While the directors of the six Indian Institutes of Management hammer out a solution to evolve a consensus on the fee cut issue, a uniform fee structure across all the six IIMs might not be favourable, but a fee structure for needy students will be common across the institutes.
The IIM Controversy: Complete Coverage
It is not clear whether the financial package offered by the government will be acceptable to all the institutes considering that the institutes are at "different development stages", according to sources at IIM Kolkata.
The smaller IIMs at Indore, Lucknow and Kozhikode will have a greater dependence on the government unlike those at Ahemdabad, Bangalore and Kolkata, who are "not averse" to the idea of supporting themselves if the government directs them to do so.
Sources also said the bigger IIMs had the option of funding through alumni associations or their corpus funds, which were greater than that of the smaller institutes.

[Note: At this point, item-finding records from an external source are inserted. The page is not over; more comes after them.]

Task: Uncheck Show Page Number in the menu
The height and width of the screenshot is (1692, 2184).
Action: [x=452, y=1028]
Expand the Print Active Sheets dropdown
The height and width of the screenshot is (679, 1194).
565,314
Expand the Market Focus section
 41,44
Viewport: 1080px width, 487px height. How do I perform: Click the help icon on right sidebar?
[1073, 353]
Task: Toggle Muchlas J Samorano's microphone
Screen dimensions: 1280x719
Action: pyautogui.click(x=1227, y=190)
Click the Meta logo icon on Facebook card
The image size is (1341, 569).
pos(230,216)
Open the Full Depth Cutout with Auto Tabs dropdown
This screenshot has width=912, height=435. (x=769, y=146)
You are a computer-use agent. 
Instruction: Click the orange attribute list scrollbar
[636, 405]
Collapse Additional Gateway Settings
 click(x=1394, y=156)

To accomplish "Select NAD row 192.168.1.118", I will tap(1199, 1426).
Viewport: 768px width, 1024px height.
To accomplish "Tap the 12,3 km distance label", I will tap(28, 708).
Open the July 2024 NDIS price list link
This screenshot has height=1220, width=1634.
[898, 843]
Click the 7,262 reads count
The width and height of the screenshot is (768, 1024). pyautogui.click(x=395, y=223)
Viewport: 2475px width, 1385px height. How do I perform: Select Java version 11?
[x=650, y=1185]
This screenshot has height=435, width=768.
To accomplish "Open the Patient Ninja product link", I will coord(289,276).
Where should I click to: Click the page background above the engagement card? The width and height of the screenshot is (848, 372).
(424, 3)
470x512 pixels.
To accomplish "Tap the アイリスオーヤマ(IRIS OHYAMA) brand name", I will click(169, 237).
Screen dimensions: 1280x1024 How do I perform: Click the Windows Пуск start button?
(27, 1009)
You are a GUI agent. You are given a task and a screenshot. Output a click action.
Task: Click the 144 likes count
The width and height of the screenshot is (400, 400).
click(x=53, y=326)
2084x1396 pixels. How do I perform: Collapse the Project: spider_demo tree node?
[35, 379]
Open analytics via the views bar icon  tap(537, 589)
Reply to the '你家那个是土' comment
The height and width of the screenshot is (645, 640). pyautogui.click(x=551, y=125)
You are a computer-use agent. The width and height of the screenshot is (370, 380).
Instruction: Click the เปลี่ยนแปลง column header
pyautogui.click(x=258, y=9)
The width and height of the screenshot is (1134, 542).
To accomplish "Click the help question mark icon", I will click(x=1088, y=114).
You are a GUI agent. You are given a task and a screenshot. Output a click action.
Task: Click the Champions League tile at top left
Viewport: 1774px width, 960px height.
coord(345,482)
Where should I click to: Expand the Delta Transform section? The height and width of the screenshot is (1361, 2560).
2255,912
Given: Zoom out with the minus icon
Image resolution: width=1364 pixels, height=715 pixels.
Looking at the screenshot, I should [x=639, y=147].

A uniform fee structure might not be suitable considering the price differential across the institutes, sources added.
Meaning that a student eligible for all the IIMs might prefer the one which offers the course at a lower cost assuming that the IIM was a "brand" in itself cutting across all the six institutes.
There is a "gap" in terms of financing patterns, expenditure priorities, which cannot be bridged between the two groupings simply because the bigger ones have existed longer than the new ones. The institutes were governed by different dictates, it might not be possible to have a common uniform fee structure, said sources.